* [Instructions to follow]: An exact copy of every record is the required answer.
*** Information shown ***
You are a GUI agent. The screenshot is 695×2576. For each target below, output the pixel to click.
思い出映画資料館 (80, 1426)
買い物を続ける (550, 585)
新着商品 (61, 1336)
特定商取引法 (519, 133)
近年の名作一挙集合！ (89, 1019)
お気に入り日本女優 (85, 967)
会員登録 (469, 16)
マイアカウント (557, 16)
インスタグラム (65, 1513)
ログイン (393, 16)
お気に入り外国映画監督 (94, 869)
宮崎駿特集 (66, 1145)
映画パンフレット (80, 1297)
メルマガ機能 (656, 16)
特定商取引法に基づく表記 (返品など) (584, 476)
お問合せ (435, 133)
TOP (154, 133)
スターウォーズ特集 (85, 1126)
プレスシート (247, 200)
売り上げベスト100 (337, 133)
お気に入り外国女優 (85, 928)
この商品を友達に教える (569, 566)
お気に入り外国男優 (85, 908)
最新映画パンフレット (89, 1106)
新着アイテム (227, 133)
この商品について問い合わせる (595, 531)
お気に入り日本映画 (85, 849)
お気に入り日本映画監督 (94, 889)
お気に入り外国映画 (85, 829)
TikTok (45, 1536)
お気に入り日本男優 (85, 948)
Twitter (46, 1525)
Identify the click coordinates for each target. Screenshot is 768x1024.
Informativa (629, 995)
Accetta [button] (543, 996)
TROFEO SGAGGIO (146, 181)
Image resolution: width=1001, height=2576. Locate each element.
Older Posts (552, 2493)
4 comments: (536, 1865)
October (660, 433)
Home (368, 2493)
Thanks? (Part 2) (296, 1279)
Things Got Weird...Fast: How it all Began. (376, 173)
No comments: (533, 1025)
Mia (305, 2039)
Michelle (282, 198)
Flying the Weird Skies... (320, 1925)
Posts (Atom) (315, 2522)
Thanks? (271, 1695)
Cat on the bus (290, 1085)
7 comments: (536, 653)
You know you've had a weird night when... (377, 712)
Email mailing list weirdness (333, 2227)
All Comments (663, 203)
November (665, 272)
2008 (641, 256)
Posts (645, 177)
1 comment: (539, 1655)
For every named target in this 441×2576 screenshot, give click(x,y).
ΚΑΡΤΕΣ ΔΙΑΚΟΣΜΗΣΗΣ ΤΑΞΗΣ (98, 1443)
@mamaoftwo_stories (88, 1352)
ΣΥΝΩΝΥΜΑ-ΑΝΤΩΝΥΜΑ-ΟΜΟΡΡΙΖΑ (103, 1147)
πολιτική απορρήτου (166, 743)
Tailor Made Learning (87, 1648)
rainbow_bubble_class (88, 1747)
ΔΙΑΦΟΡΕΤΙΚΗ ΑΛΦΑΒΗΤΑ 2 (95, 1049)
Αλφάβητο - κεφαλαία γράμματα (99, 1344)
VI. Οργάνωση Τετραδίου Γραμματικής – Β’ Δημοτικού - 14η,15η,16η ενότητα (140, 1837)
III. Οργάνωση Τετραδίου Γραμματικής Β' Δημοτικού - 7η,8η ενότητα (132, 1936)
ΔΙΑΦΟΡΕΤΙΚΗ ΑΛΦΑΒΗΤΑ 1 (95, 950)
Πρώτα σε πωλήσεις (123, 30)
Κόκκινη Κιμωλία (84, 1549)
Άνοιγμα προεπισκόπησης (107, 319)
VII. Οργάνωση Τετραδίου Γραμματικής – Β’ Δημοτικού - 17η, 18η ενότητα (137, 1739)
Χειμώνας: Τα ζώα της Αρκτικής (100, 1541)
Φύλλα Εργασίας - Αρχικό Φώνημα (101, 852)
*** End of Information shown ***
* [Exercise result]:
You are a GUI agent. The screenshot is 695×2576. For each target below, output the pixel to click.
思い出映画資料館 (80, 1426)
買い物を続ける (550, 585)
新着商品 (61, 1336)
特定商取引法 (519, 133)
近年の名作一挙集合！ (89, 1019)
お気に入り日本女優 (85, 967)
会員登録 (469, 16)
マイアカウント (557, 16)
インスタグラム (65, 1513)
ログイン (393, 16)
お気に入り外国映画監督 (94, 869)
宮崎駿特集 (66, 1145)
映画パンフレット (80, 1297)
メルマガ機能 (656, 16)
特定商取引法に基づく表記 (返品など) (584, 476)
お問合せ (435, 133)
TOP (154, 133)
スターウォーズ特集 (85, 1126)
プレスシート (247, 200)
売り上げベスト100 (337, 133)
お気に入り外国女優 (85, 928)
この商品を友達に教える (569, 566)
お気に入り外国男優 (85, 908)
最新映画パンフレット (89, 1106)
新着アイテム (227, 133)
この商品について問い合わせる (595, 531)
お気に入り日本映画 (85, 849)
お気に入り日本映画監督 (94, 889)
お気に入り外国映画 (85, 829)
TikTok (45, 1536)
お気に入り日本男優 (85, 948)
Twitter (46, 1525)
Identify the click coordinates for each target. Screenshot is 768x1024.
Informativa (629, 995)
Accetta [button] (543, 996)
TROFEO SGAGGIO (146, 181)
Image resolution: width=1001, height=2576. Locate each element.
Older Posts (552, 2493)
4 comments: (536, 1865)
October (660, 433)
Home (368, 2493)
Thanks? (Part 2) (296, 1279)
Things Got Weird...Fast: How it all Began. (376, 173)
No comments: (533, 1025)
Mia (305, 2039)
Michelle (282, 198)
Flying the Weird Skies... (320, 1925)
Posts (Atom) (315, 2522)
Thanks? (271, 1695)
Cat on the bus (290, 1085)
7 comments: (536, 653)
You know you've had a weird night when... (377, 712)
Email mailing list weirdness (333, 2227)
All Comments (663, 203)
November (665, 272)
2008 (641, 256)
Posts (645, 177)
1 comment: (539, 1655)
For every named target in this 441×2576 screenshot, give click(x,y).
ΚΑΡΤΕΣ ΔΙΑΚΟΣΜΗΣΗΣ ΤΑΞΗΣ (98, 1443)
@mamaoftwo_stories (88, 1352)
ΣΥΝΩΝΥΜΑ-ΑΝΤΩΝΥΜΑ-ΟΜΟΡΡΙΖΑ (103, 1147)
πολιτική απορρήτου (166, 743)
Tailor Made Learning (87, 1648)
rainbow_bubble_class (88, 1747)
ΔΙΑΦΟΡΕΤΙΚΗ ΑΛΦΑΒΗΤΑ 2 (95, 1049)
Αλφάβητο - κεφαλαία γράμματα (99, 1344)
VI. Οργάνωση Τετραδίου Γραμματικής – Β’ Δημοτικού - 14η,15η,16η ενότητα (140, 1837)
III. Οργάνωση Τετραδίου Γραμματικής Β' Δημοτικού - 7η,8η ενότητα (132, 1936)
ΔΙΑΦΟΡΕΤΙΚΗ ΑΛΦΑΒΗΤΑ 1 (95, 950)
Πρώτα σε πωλήσεις (123, 30)
Κόκκινη Κιμωλία (84, 1549)
Άνοιγμα προεπισκόπησης (107, 319)
VII. Οργάνωση Τετραδίου Γραμματικής – Β’ Δημοτικού - 17η, 18η ενότητα (137, 1739)
Χειμώνας: Τα ζώα της Αρκτικής (100, 1541)
Φύλλα Εργασίας - Αρχικό Φώνημα (101, 852)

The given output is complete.